━━ SUPPLIED DATA ━━

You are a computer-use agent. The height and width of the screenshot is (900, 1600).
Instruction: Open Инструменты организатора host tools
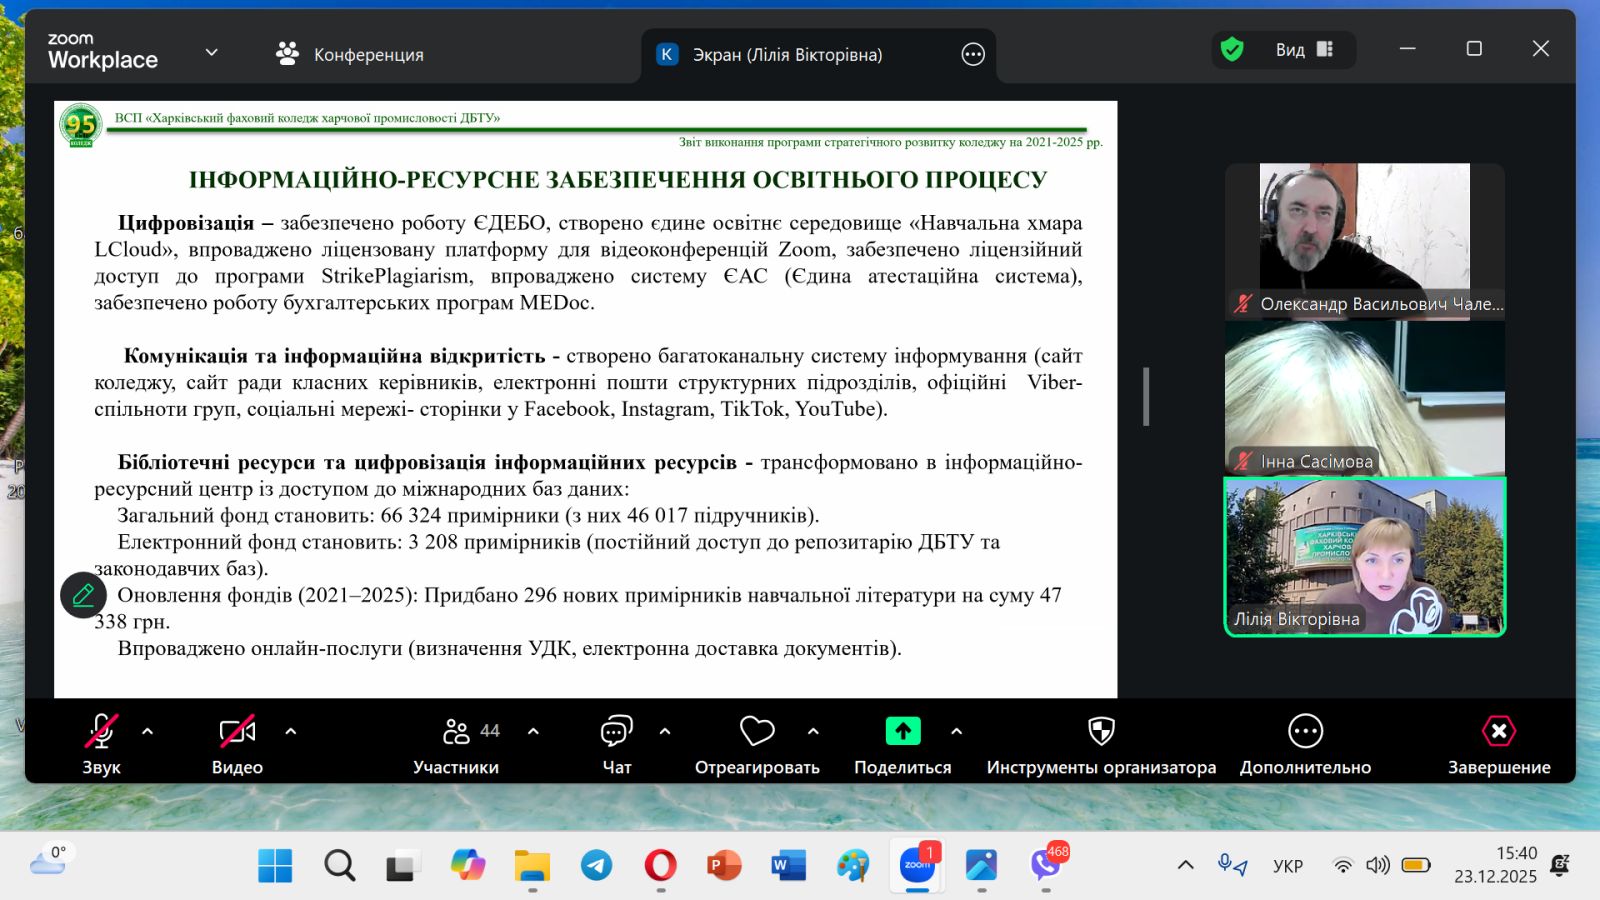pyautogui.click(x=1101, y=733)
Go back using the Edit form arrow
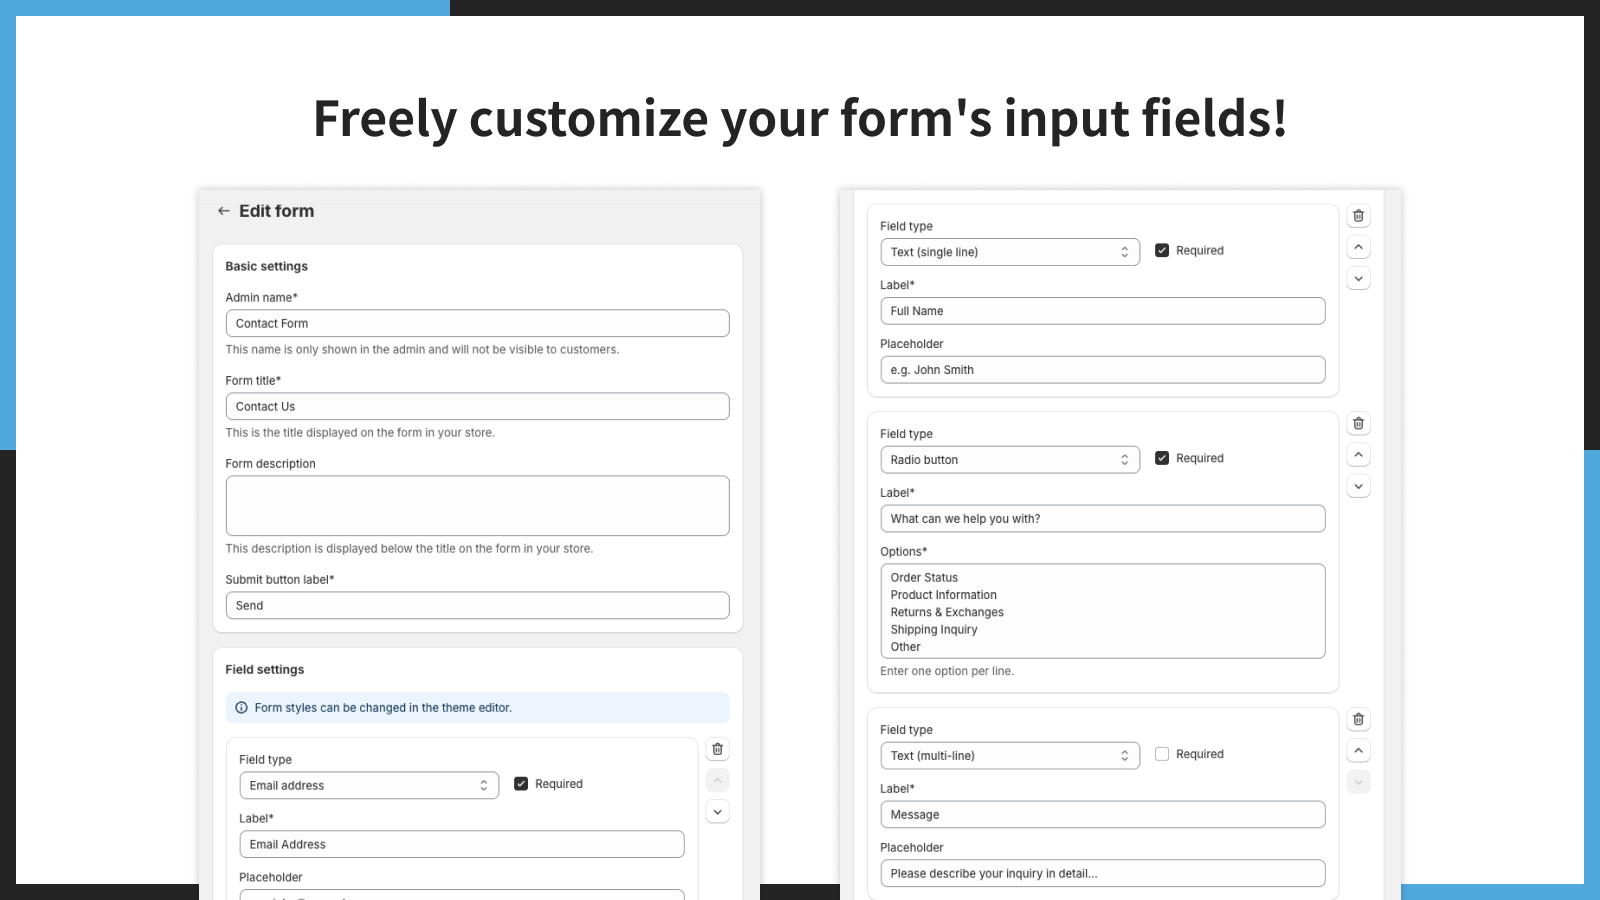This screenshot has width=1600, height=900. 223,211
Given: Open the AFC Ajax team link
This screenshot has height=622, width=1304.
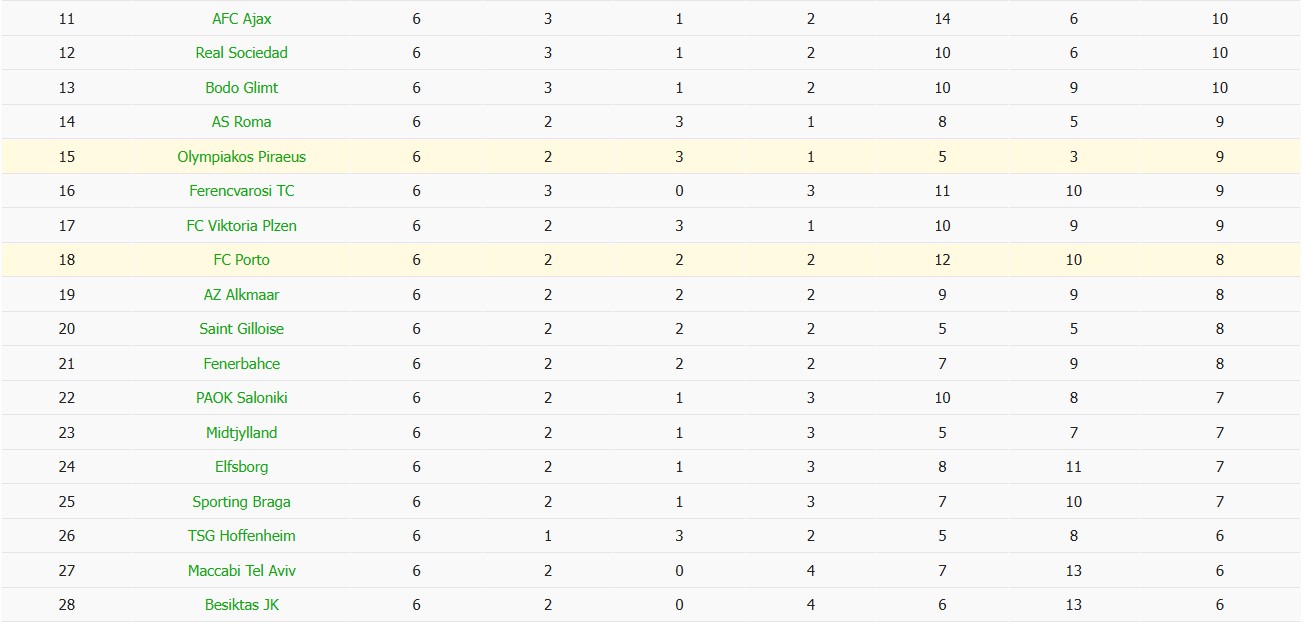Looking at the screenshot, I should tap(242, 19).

━━━
━━ SUPPLIED DATA ━━

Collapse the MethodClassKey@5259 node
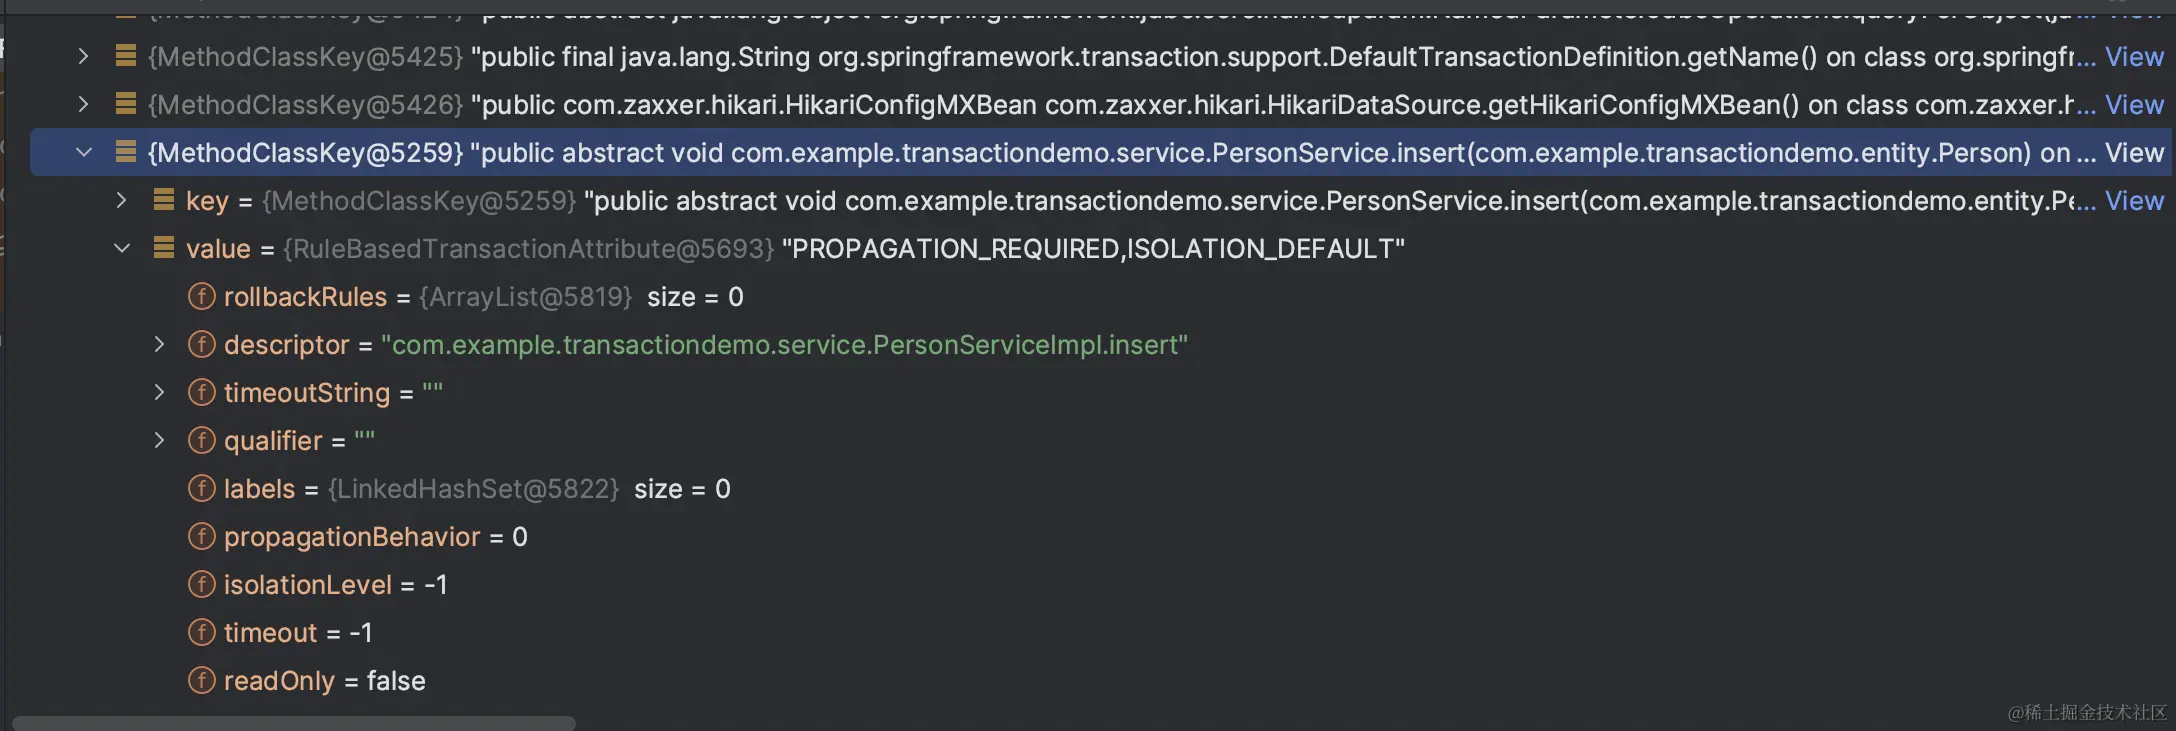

━━━

WORK TASK ->
Look above for the line containing "You are a computer-use", then write out every line from there down to the line containing "Given: Open the AFC Ajax team link", that line included, with no pictures.

WRITTEN SOLUTION ->
You are a computer-use agent. The height and width of the screenshot is (900, 1600).
Instruction: Open Инструменты организатора host tools
pyautogui.click(x=1101, y=733)
Go back using the Edit form arrow
This screenshot has width=1600, height=900. 223,211
Given: Open the AFC Ajax team link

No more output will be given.